#### [Required tasks]
**a)** According to the film article, why is the movie also known by the titles Texas to Tokyo and Fighting Command?
**b)** Format the lines of the entries as a numbered list, beginning with the line containing "This screenshot has width=2000, height=400." and continuing through the line containing "center [1968, 310].". Omit blank lines and leave the pictures out.

#### [Excerpt to read]
#####

- Theatrical poster
- Directed by: John Rawlins
- Screenplay by: Norman Reilly Raine Nick Grinde
- Story by: Norman Reilly Raine
- Produced by: Walter Wanger
- Starring: Richard Quine Anne Gwynne Martha O'Driscoll Noah Beery, Jr. William Frawley
- Cinematography: Milton R. Krasner
- Edited by: Philip Cahn
- Music by: Frank Skinner
- Production company: Walter Wanger Productions
- Distributed by: Universal Pictures
- Release date: August 30, 1943 (United States);
- Running time: 103 minutes
- Country: United States
- Language: English
- Budget: $918,175
- Box office: $1,109,186

= We've Never Been Licked =

1943 film by John Rawlins

We've Never Been Licked (or Texas Aggies, Texas to Tokyo, and Fighting Command) is a 1943 World War II propaganda film produced by Walter Wanger and released by Universal Pictures. Released in the UK under the title, Texas to Tokyo, it was re-released in the US as Fighting Command. The cast features Richard Quine, Anne Gwynne, Martha O'Driscoll, Noah Beery, Jr., and William Frawley.

#####

#### [Data provided]
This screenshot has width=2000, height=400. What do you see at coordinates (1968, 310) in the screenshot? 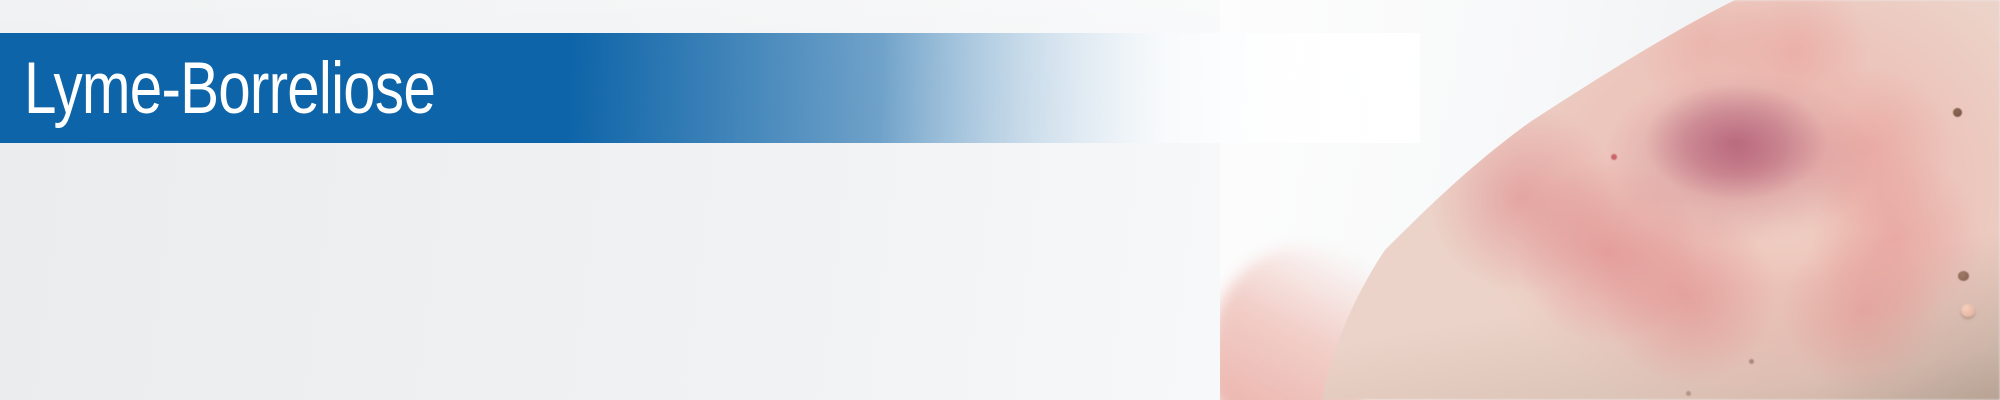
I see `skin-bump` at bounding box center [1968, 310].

#####

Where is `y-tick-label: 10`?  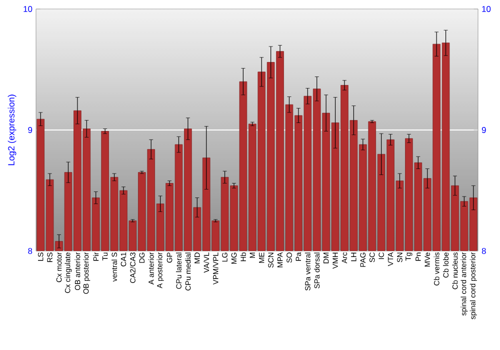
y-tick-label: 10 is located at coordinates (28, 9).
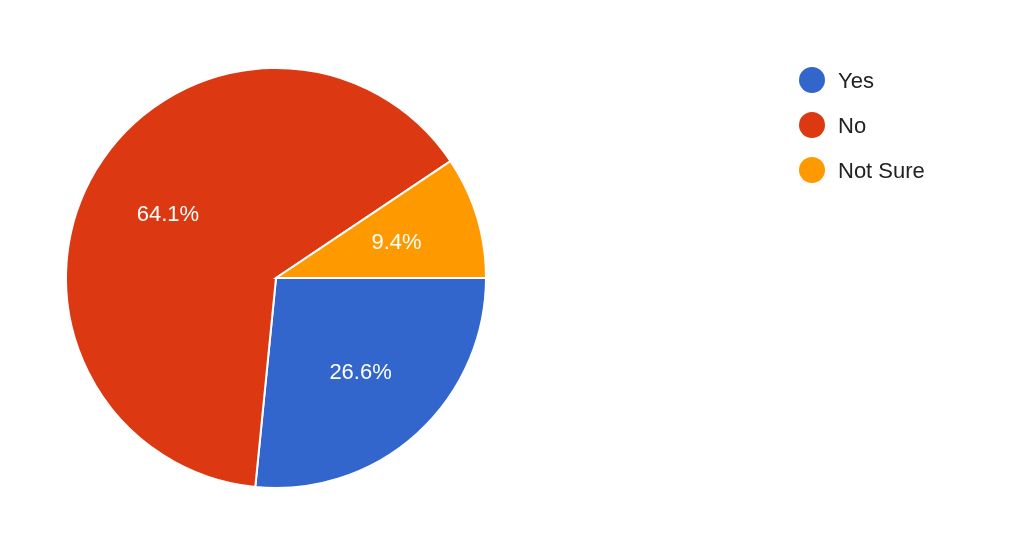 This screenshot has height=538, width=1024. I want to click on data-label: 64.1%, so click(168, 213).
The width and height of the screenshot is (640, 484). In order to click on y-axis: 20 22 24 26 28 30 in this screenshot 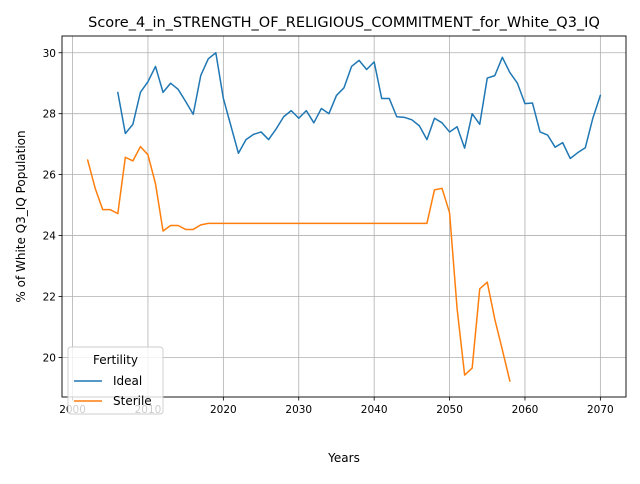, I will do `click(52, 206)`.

#####

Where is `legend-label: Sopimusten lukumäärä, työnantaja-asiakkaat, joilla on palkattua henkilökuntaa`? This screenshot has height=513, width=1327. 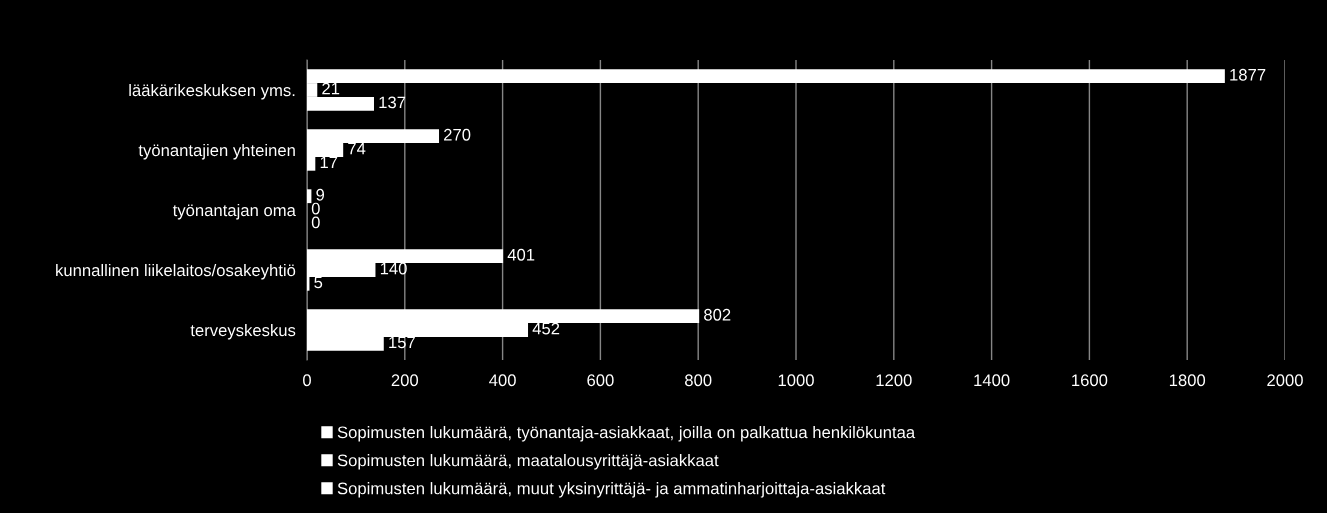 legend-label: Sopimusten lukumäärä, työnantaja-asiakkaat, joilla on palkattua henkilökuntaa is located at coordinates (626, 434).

#####

#### [Solutions in order]
**a)** It was released in the UK as Texas to Tokyo, and it was later re-released in the US as Fighting Command.

**b)**
1. This screenshot has width=2000, height=400. What do you see at coordinates (1968, 310) in the screenshot? 
2. I see `skin-bump` at bounding box center [1968, 310].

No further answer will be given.